Saturday, April 24, 2010

Food by Any Other Name…

Italy, for me, is a wonderful country for many reasons:
The language. The food. The people. My friends. My family in Florence.

Italy, for my sister, means one thing:
The birthplace of tiramisu.

On vacation there last week, she first checked the back of the menu in the restaurants to check. Phew! We could stay. She ate it every day…as in every single day. The day she didn’t, she compensated by eating tiramisu gelato.

And she thinks I am über-addicted to stuff.

Don’t get me wrong – I love it as well, but not as much as I love the meaning. From tira + mi + su = pick me up or draw me up. Reference being to the sponge cake sucking up the rum, the coffee giving one a little pick-me-up or the best one yet – eat it and you are transported straight up to heaven. Surely my sister will agree - though it would’ve been better to pull her back down to earth to try something else for a change.

The Turkish people have their own version of a dish purported to send you straight to heaven, or at least faint, presumably from sheer gastronomic delight: Imam Byildi - the Imam fainted. While it didn’t exactly have me keeling over, I do admit to it being on par with melanzana parmigiana. (Hopefully this will not get me into trouble with my Italian friends). They are pretty creative with names in that country. While I was there, I decided to stay away from the kadinbudu kofte, not exactly thrilled with the idea of biting into something that translated as ‘woman’s thighs’. Gives ladies’ fingers (okra) a run for their name.

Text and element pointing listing
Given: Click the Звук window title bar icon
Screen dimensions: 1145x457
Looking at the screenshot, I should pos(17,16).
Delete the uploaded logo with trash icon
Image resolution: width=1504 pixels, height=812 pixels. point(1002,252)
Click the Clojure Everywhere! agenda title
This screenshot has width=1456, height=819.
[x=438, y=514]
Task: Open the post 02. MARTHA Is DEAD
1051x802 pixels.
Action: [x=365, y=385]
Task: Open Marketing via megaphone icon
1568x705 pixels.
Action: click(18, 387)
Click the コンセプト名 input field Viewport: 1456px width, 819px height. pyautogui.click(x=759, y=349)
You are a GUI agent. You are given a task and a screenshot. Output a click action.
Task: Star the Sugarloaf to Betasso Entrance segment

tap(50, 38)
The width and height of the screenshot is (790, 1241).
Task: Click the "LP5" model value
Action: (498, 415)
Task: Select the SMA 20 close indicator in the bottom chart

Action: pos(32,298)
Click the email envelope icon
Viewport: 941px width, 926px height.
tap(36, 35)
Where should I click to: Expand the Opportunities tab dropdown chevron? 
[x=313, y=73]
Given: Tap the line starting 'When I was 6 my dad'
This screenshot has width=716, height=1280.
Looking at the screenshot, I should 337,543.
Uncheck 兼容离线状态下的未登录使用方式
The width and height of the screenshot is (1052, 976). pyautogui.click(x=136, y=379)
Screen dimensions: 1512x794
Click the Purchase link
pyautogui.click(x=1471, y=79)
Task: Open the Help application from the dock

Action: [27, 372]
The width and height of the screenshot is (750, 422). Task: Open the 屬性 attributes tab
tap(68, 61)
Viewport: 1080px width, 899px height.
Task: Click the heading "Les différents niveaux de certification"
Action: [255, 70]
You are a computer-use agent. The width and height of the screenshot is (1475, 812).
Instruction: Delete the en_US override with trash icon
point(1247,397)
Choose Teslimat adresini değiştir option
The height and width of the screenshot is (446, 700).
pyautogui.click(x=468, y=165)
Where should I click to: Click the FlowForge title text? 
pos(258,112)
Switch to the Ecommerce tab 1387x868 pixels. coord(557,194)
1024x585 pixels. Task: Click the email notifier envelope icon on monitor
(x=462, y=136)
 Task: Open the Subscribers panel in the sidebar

- Set of tasks:
1. In the post about food names, why did the writer avoid the kadinbudu kofte while in Turkey? Answer in one to three sentences.
2. According to the post about food names, what did the writer's sister eat on the day she didn't have tiramisu?
3. Do these statements agree with the post about food names? Answer yes or no for each, and quote the words of the post that decide it.
(a) The writer has family in Florence.
(b) Imam Byildi made the writer keel over.
(c) The name tiramisu is built from tira + mi + su.
The listing has no role in any of this.

- List of solutions:
1. The writer wasn't thrilled by the idea of biting into something whose name translated as "woman's thighs," so they decided to stay away from it.

2. She ate tiramisu gelato.

3.
(a) Yes: "My family in Florence."
(b) No: "While it didn’t exactly have me keeling over"
(c) Yes: "From tira + mi + su = pick me up or draw me up."